# Our Crew (pic Heavy)



## LGibbs1372 (Jun 15, 2016)

I was asked on another thread to post the Schwinns we've got thus far and here they are! There's still a few bikes the storage garage has held captive but hopefully we'll find them one day. As always, any info is appreciated even if I know about it already!  

(Forgive the grass and weeds, most of the pix they're in were taken right outside of the storage garage that sits at one of the rentals and the renters had just got back from vacation) 





1968 Varsity (LD18370) 



 
Breeze (Need to get this out and look at the serial #)



 
1964 Corvette (G422744) 
Dad's in the process of cleaning this up and finding the missing pieces. 



 
Suburban (FR523118) 
Dad's pretty sure he bought this for mom in the 80s but I haven't found where to run the serial yet.



 
1964 Racer (H486644)
My new toy! Check out that sweet tube lol



 
Early 90s Cruiser?
A gift from my dad to my husband. 




1957 Flying Star with unknown pieces (C14626)  
Thanks to my fellow forum dwellers for helping me figure out what this junker probably is!



 
1961 Spitfire (B121988)
We're thinking about doing a factory restore to this one of these days but we're going to start with the ladies bikes first.


----------



## CrazyDave (Jun 15, 2016)

§ **Supplied data**:
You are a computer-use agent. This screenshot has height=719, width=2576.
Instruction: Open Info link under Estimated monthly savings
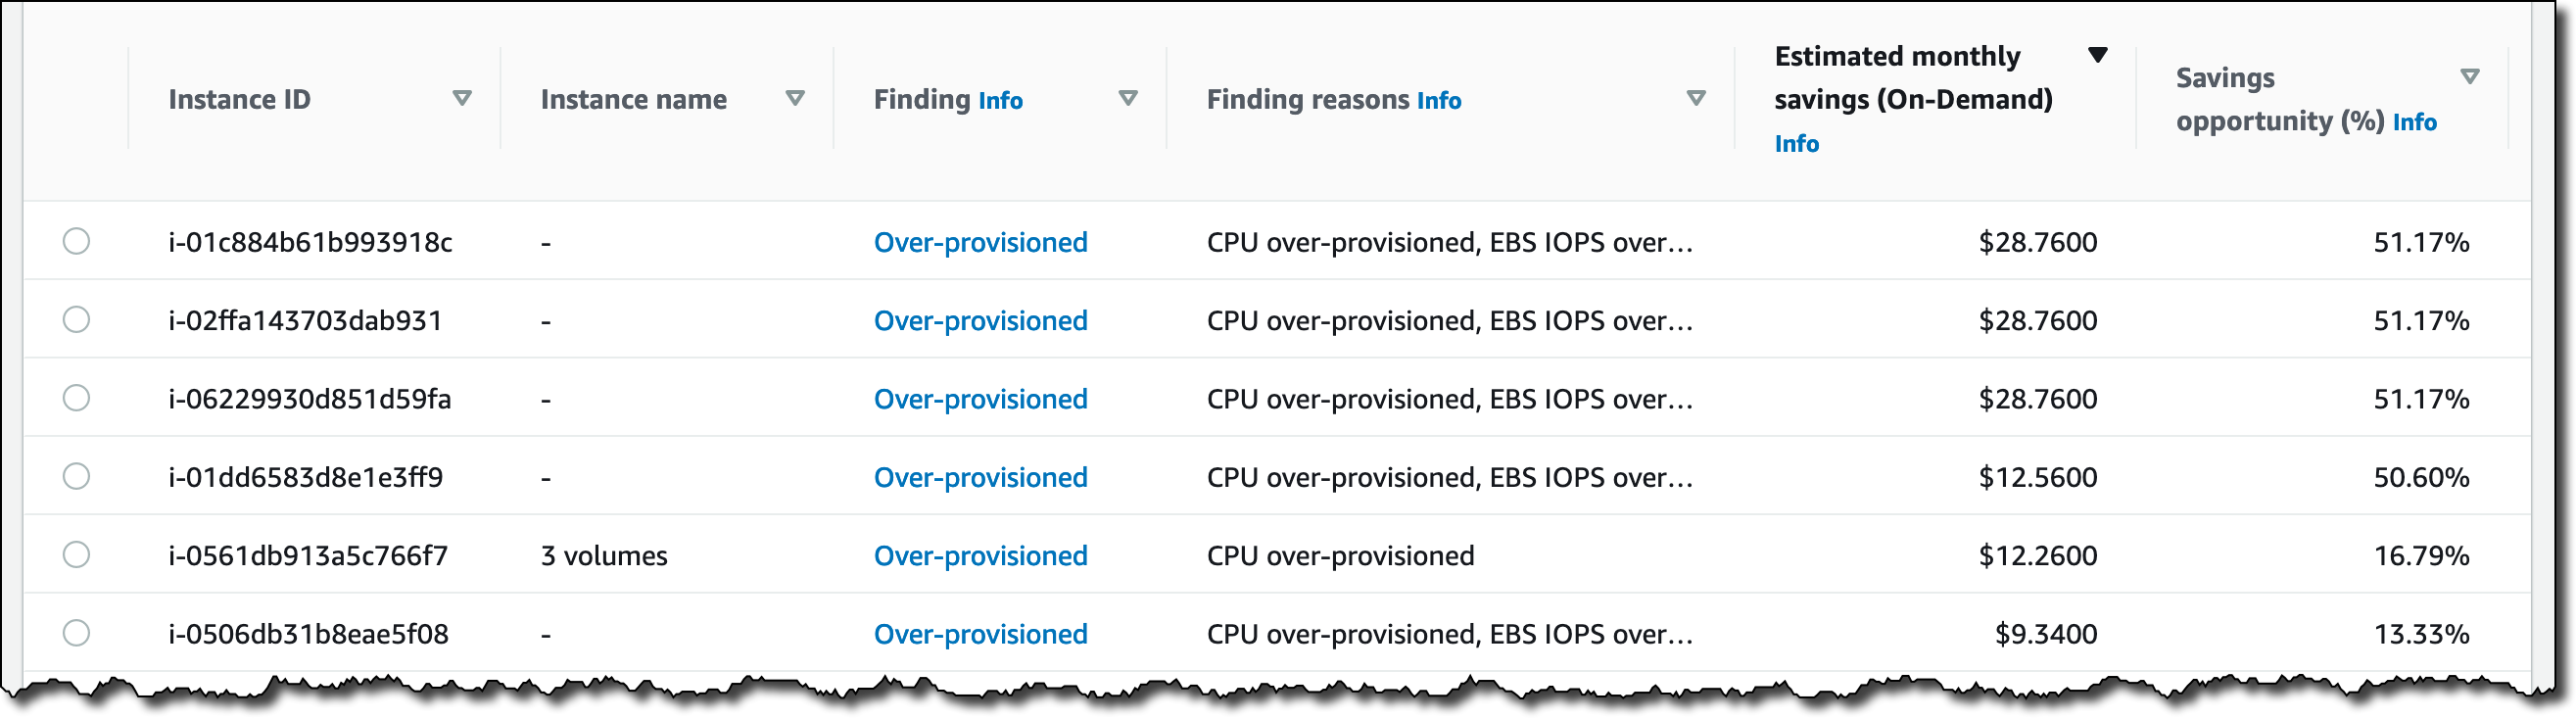1797,144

§ **Challenges**:
1) Please list every bike in the Schwinn thread that has a model year given, with its year and serial number.
2) In the Schwinn thread, which bike does the poster call "My new toy"?
3) Carry on the Schwinn thread from its last line.

§ **Results for each task**:
1)
1968 Varsity (LD18370)
1964 Corvette (G422744)
1964 Racer (H486644)
1957 Flying Star (C14626)
1961 Spitfire (B121988)

2) The 1964 Racer (H486644).

3)
Oh jeez, you have it bad!  Start clearing all the area in the garage, basement, and wherever you can find.      You'll be surrounded in no time! Congratulations on your new hobby and finds!


----------



## GTs58 (Jun 15, 2016)

Looks like you have a lot of work a head of you. 

JFYI, Schwinn started stamping the final build dates on the headbadges next to the I in 1976. That Suburban would most likely have a stamped headbadge. First three numbers are the day of the year and the last is the last digit of the year.  1237, 123rd day of 1977.


----------



## frankster41 (Jun 16, 2016)

Great to see some younger collectors out there.


----------



## the tinker (Jun 16, 2016)

Great start to a rewarding hobby, If you are able to, drive up to Illinois on Saturday and attend the "Blue Moon" bike show and swap.  Depart  your place no later than 0500 so you can get there early and leave by noon if you can drag yourself away. 
You think you have the bike bug now...... you ain't seen nothin' yet.


----------



## momo608 (Jun 16, 2016)

If I may make a suggestion, do the simplest and best bike first. A basic grease job and a good cleaning. Fresh SOS pads on the chrome and wash and wax the paint. Lots of newbies lose interest on projects when the complications start and the project inevitably ends up as a pile of parts never to be put back together. Don't waste time taking progress photos, just get through it. Do that after you get at least one in the done column.


----------



## prairieschooner (Jun 16, 2016)

...but you may want to save the rarest or most valuable for after you get a little experience behind you. Would be a shame to ruin a nice bike in the learning process.


----------



## LGibbs1372 (Jun 19, 2016)

Thanks for the advice guys! I've been working on cleaning up the Flying Star since I've got a soft spot for lady bikes, it'll end up as a custom bike, I've already got a few basic ideas in mind.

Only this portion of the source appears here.